*** Opening TASK INPUTS ***

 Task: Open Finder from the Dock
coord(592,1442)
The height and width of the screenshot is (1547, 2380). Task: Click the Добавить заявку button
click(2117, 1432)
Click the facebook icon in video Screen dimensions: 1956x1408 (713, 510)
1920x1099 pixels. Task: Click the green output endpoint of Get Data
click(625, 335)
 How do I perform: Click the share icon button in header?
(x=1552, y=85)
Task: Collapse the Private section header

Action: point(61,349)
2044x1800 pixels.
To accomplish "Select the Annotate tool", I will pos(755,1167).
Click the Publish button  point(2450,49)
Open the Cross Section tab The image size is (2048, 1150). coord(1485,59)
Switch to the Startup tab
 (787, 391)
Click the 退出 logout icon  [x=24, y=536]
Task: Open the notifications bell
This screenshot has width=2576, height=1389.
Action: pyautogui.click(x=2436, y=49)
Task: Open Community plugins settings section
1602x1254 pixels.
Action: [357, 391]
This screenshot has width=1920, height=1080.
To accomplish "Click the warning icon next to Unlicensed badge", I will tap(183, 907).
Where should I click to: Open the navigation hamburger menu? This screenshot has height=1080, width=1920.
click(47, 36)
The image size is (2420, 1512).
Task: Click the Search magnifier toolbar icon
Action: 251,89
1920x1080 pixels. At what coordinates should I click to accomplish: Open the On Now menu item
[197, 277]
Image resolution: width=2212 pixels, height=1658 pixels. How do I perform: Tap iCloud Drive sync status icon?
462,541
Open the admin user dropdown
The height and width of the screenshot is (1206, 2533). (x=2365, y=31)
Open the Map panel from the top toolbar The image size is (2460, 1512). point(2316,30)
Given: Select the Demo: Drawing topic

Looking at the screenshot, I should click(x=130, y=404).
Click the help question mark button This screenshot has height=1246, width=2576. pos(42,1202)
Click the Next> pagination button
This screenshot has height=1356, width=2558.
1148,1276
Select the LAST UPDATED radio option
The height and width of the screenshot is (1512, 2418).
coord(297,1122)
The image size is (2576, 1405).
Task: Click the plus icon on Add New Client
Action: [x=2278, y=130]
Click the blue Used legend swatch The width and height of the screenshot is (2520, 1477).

*** Closing TASK INPUTS ***

**TASK INSTRUCTIONS**.
Every line that holds the string "will" must be copied from the records above.

**SOLUTION FOR THIS TASK**.
To accomplish "Select the Annotate tool", I will pos(755,1167).
To accomplish "Click the warning icon next to Unlicensed badge", I will tap(183, 907).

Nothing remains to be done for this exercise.